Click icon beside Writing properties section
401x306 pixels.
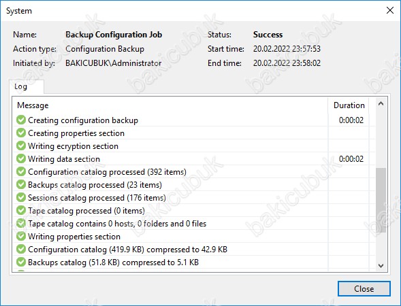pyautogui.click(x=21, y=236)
+ + + + + + +
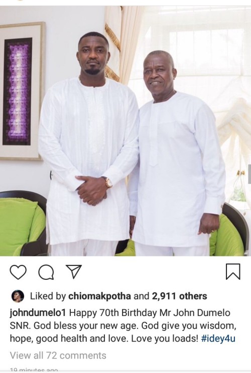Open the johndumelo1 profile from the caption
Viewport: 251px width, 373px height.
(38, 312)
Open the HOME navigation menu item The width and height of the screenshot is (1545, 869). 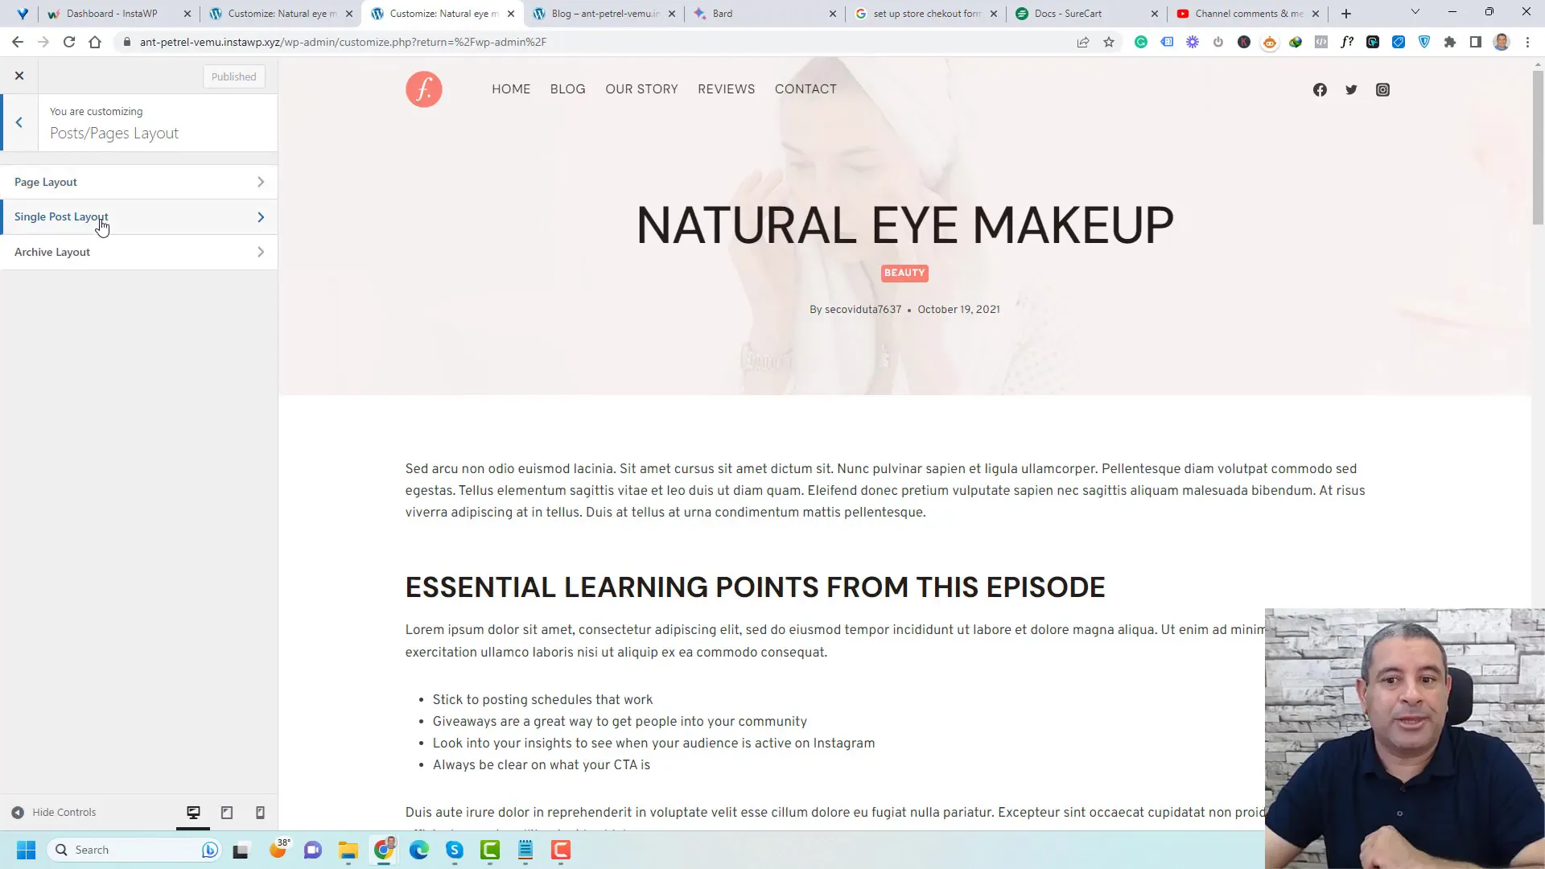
+ + + + + + +
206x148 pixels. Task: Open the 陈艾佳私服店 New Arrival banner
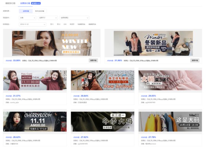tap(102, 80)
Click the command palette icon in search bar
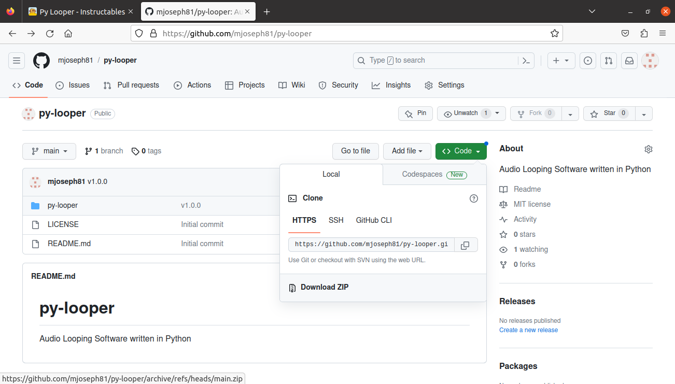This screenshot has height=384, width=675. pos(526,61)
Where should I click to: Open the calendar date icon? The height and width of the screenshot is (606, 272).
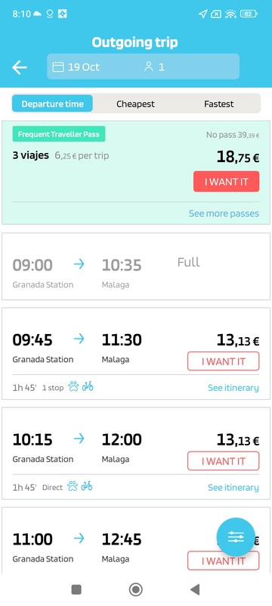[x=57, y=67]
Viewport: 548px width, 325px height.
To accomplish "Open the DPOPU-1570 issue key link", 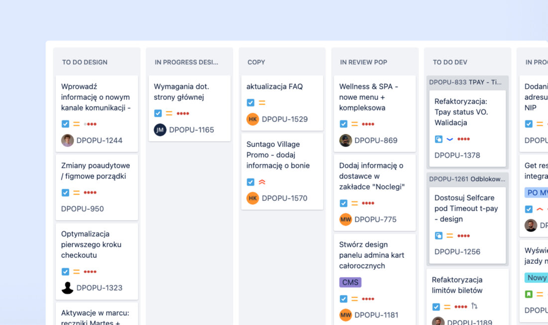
+ + + + + + +
▸ **Exercise instructions**: The answer is the lines above from the one with "Where should I" to the one with "the DPOPU-1570 issue", set down exactly, with no pictures.

▸ **Answer**:
Where should I click to: Open the calendar date icon? The height and width of the screenshot is (606, 272).
[x=57, y=67]
Viewport: 548px width, 325px height.
To accomplish "Open the DPOPU-1570 issue key link", 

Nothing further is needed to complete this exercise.